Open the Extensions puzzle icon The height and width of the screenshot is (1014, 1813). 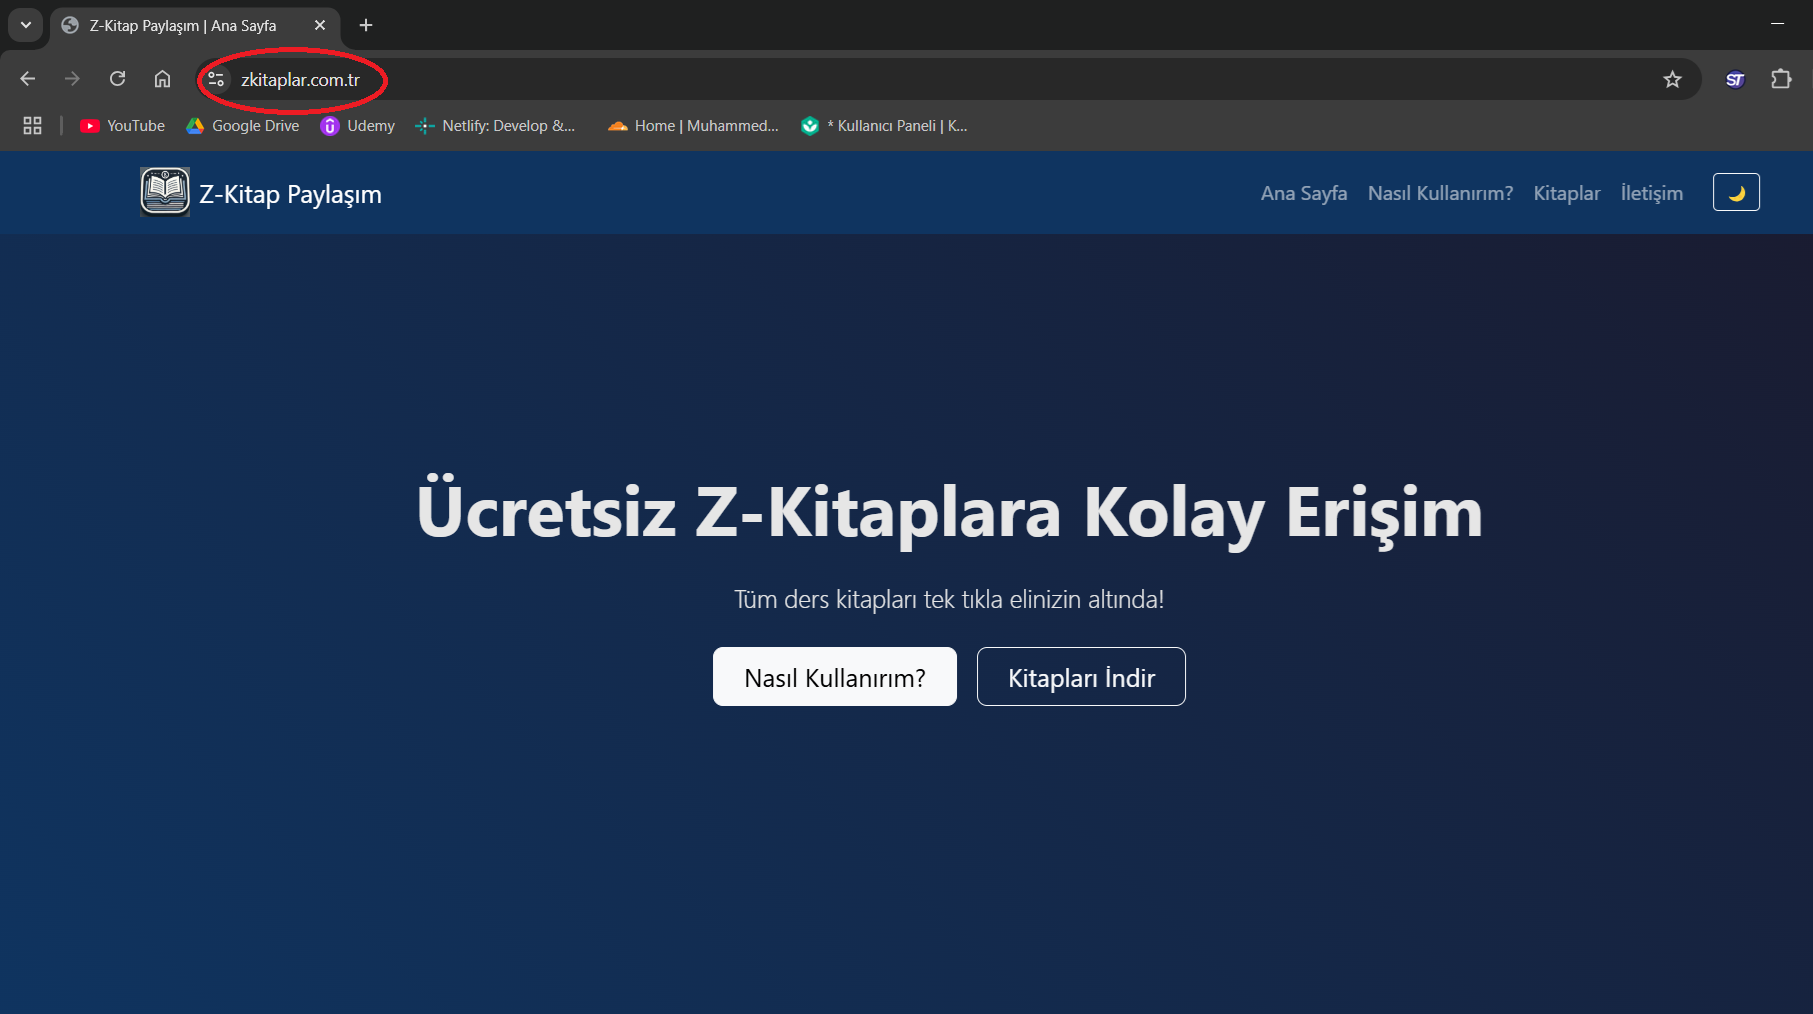(x=1781, y=79)
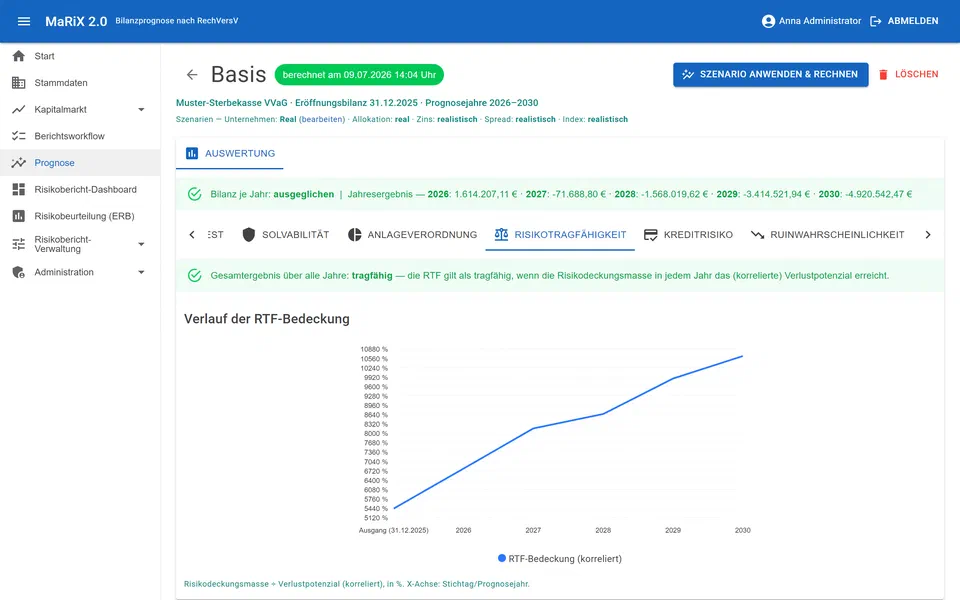Click the back arrow beside Basis
The image size is (960, 600).
[x=192, y=75]
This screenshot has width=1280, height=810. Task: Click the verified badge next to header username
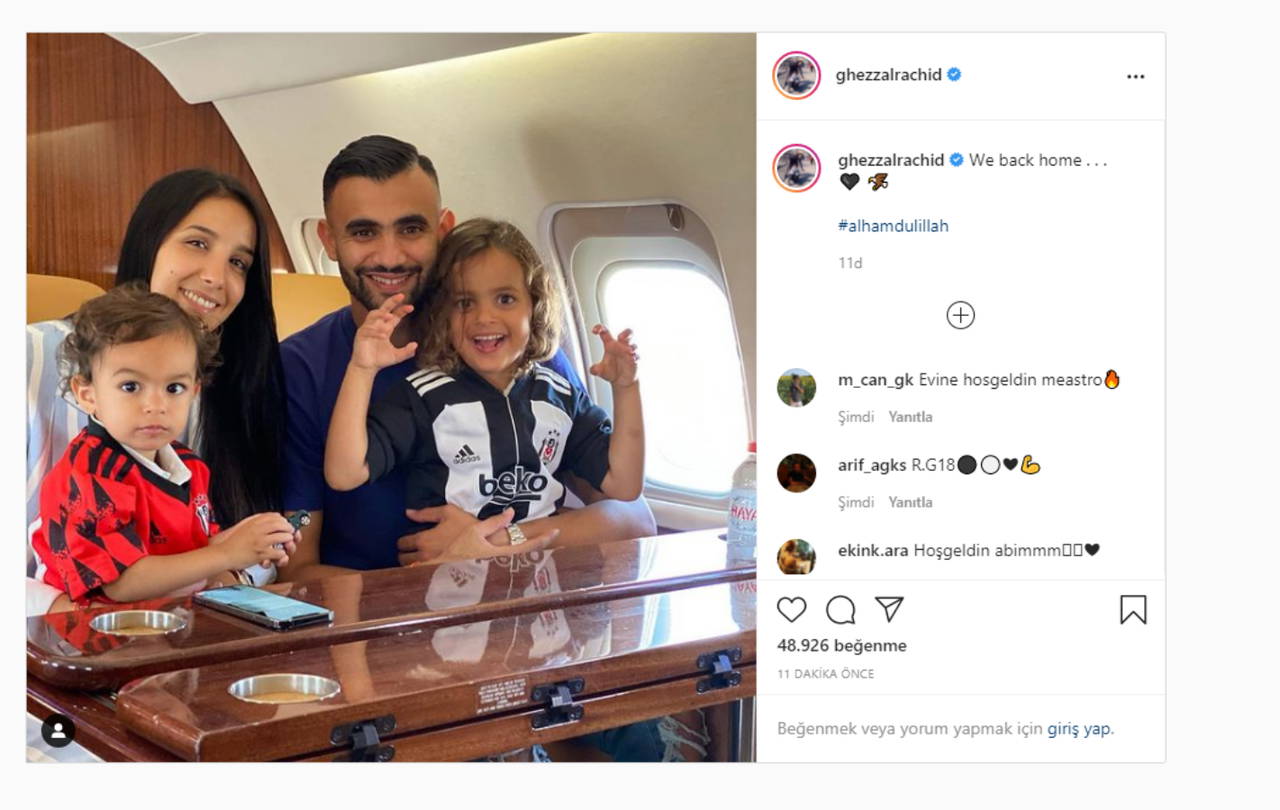coord(954,74)
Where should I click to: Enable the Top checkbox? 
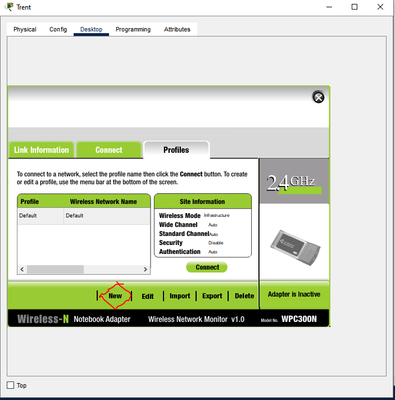click(x=11, y=385)
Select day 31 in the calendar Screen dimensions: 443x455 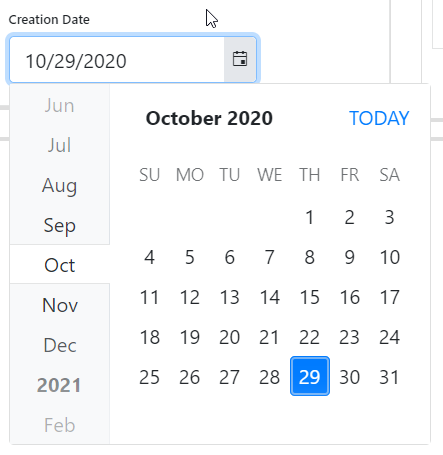[x=390, y=377]
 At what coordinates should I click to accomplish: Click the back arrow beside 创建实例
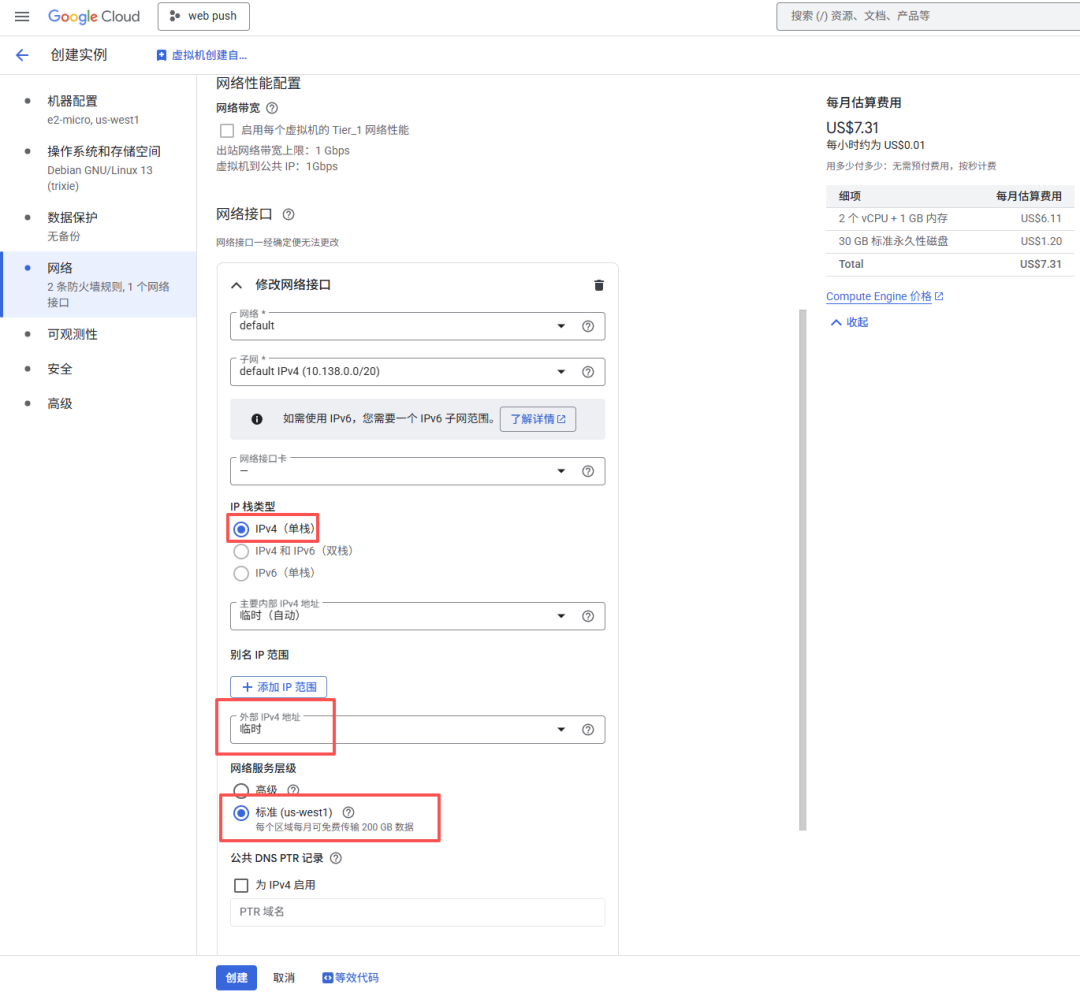[22, 55]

* [BRIEF]: Rewrite as a JSON list of strings the lines from the one containing "At what coordinates" through the last line above, with one string per line and blank lines skipped. Leave the pictures out of the answer.

* [EXERCISE OUTPUT]:
[
  " At what coordinates should I click to accomplish: Click the back arrow beside 创建实例",
  "[22, 55]"
]